PEP 3131: Supporting Non-ASCII Identifiers

Thu May 17 09:17:51 EDT 2007

> However, what I want to see is how people deal with such issues when
> sharing their code: what are their experiences and what measures do
> they mandate to make it all work properly? You can see some
> discussions about various IDEs mandating UTF-8 as the default
> encoding, along with UTF-8 being the required encoding for various
> kinds of special Java configuration files. 

I believe the problem is solved when everybody uses Eclipse.
You can set a default encoding for all Java source files in a project,
and you check the project file into your source repository.
Eclipse both provides the editor and drives the compiler, and
does so in a consistent way.

> Yes, it should reduce confusion at a technical level. But what about
> the tools, the editors, and so on? If every computing environment had
> decent UTF-8 support, wouldn't it be easier to say that everything has
> to be in UTF-8? 

For both Python and Java, it's too much historical baggage already.
When source encodings were introduced to Python, allowing UTF-8
only was already proposed. People rejected it at the time, because
a) they had source files where weren't encoded in UTF-8, and
   were afraid of breaking them, and
b) their editors would not support UTF-8.

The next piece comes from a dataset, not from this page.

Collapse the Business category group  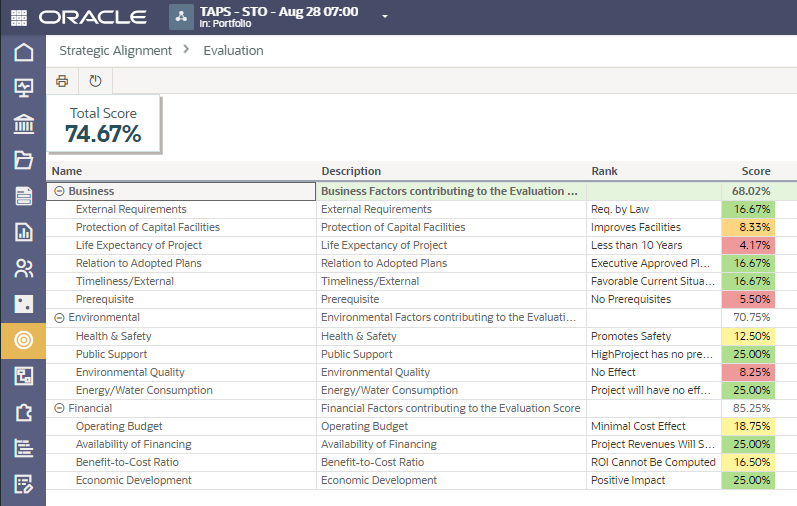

So even with Python 3, UTF-8 is *just* the default default encoding.
I would hope that all Python IDEs, over time, learn about this
default, until then, users may have to manually configure their
IDEs and editors. With a default of UTF-8, it's still simpler than
with PEP 263: you can say that .py files are UTF-8, and your
editor will guess incorrectly only if there is an encoding
declaration other than UTF-8.

Regards,
Martin